Desde mediados de los noventa, cuando el control de la estación naval quedó a cargo exclusivo de las fuerzas italianas, Lampedusa pasó a ser el destino principal de la emigración clandestina hacia Italia. Una emigración mayoritariamente subsahariana a la que en 2011 vino a unirse la de la población libia que huía de la guerra civil. En los últimos veinte años, la franja trágica que surcan las pateras entre la costa norteafricana y la isla se ha cobrado más de veinte mil vidas. Mil por año. El Gobierno italiano impuso a Gadafi la repatriación de los inmigrantes detenidos en Lampedusa, pero desde la caída del régimen del coronel la devolución a aquéllos a Libia se ha ido haciendo más y más difícil, convirtiendo a la isla en un inmenso depósito de humanidad inmovilizada, cuyo número se va acrecentando por el incesante flujo de nuevas remesas de ilegales.
La visita del Papa a Lampedusa ha sido recibida, como ya es costumbre ante cada una de sus inesperadas iniciativas, con amplio desconcierto. Digamos que las reacciones se reparten en dos grandes grupos: las de quienes siguen viendo en sus gestos un reflejo del populismo latinoamericano que viene a enturbiar la razonable política europea y las de quienes los consideran expresión de un cristianismo desaforadamente quijotesco, como el del Nazarín de Pérez Galdós. En ambos casos, la opinión es negativa. O se trata de un intrusismo pertinaz en la política secular o de un idealismo filantrópico que no soluciona problema alguno y acabará complicando los ya existentes.
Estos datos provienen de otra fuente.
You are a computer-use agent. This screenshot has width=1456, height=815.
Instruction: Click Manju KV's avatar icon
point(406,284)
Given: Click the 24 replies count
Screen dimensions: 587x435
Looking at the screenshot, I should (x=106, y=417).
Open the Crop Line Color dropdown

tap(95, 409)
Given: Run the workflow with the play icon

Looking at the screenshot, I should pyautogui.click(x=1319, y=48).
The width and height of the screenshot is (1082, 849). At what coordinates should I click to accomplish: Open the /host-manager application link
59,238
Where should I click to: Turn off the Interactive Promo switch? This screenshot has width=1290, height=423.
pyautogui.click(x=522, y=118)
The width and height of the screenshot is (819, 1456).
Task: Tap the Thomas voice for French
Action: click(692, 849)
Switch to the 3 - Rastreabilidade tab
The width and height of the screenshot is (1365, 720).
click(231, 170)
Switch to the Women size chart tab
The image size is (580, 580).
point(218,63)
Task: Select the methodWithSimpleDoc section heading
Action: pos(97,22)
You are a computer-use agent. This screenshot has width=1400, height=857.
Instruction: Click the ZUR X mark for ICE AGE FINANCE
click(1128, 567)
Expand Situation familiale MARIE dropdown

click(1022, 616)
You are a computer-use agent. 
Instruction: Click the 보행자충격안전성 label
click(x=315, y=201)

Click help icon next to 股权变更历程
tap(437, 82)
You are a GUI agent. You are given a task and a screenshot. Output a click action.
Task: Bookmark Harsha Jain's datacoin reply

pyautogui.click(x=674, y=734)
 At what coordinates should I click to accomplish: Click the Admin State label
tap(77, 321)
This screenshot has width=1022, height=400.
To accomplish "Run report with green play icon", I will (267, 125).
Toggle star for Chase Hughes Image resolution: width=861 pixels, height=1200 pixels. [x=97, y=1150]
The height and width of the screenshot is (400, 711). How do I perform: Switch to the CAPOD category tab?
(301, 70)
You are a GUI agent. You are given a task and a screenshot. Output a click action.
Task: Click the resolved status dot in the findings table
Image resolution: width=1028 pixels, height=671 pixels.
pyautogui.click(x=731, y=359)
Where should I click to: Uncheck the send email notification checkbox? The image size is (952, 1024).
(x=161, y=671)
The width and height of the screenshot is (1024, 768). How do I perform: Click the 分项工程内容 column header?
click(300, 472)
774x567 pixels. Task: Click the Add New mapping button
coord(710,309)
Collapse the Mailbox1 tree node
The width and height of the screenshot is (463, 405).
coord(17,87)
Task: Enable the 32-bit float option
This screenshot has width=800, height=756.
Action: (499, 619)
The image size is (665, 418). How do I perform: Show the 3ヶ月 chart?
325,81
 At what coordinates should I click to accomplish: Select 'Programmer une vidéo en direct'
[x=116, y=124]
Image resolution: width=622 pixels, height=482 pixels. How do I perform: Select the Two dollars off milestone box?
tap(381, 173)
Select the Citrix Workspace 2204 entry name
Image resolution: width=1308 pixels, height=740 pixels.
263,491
Por descontado, no creo que el Papa Francisco sea un izquierdista ni un locoide, como lo pintan sus caricatos. Mucho menos un virtuoso de la comunicación audiovisual. Sabe que está acechado por las cámaras y que inevitablemente va a producir noticias, lo que no parece afectarle mucho. Su primera encíclica —y hablo como alguien absolutamente ajeno y distante— no desmerece de las de su antecesor en rigor intelectual y habrá sorprendido a quienes lo consideraban sólo un buen cura de barrio. Se temía una cosa blandita y sentimental sobre la caridad, y se ha descolgado con un tratado sobre la fe en la línea férreamente teologal de Ratzinger. A esto une un carácter resolutivo y adverso a las componendas. Nada de pasteleos. Ha terminado con la trama de corrupción económica del Vaticano en un santiamén y ha advertido a los especialistas en otras corrupciones que la limpieza no termina ahí.
Pero, sobre todo, como lo ha demostrado en Lampedusa, posee una imaginación avezada a detectar lo intolerable. Lo de la “globalización de la indiferencia” podrá ser una fórmula más o menos feliz, según los gustos, pero este hijo de inmigrantes de la Italia pobre ha puesto a Europa ante la escandalosa realidad de sus fronteras meridionales. Ante la franja de la muerte y el universo concentracionario que va creciendo en sus costas. ¿Un agitador, el Papa Francisco? Quizá, pero un agitador necesario.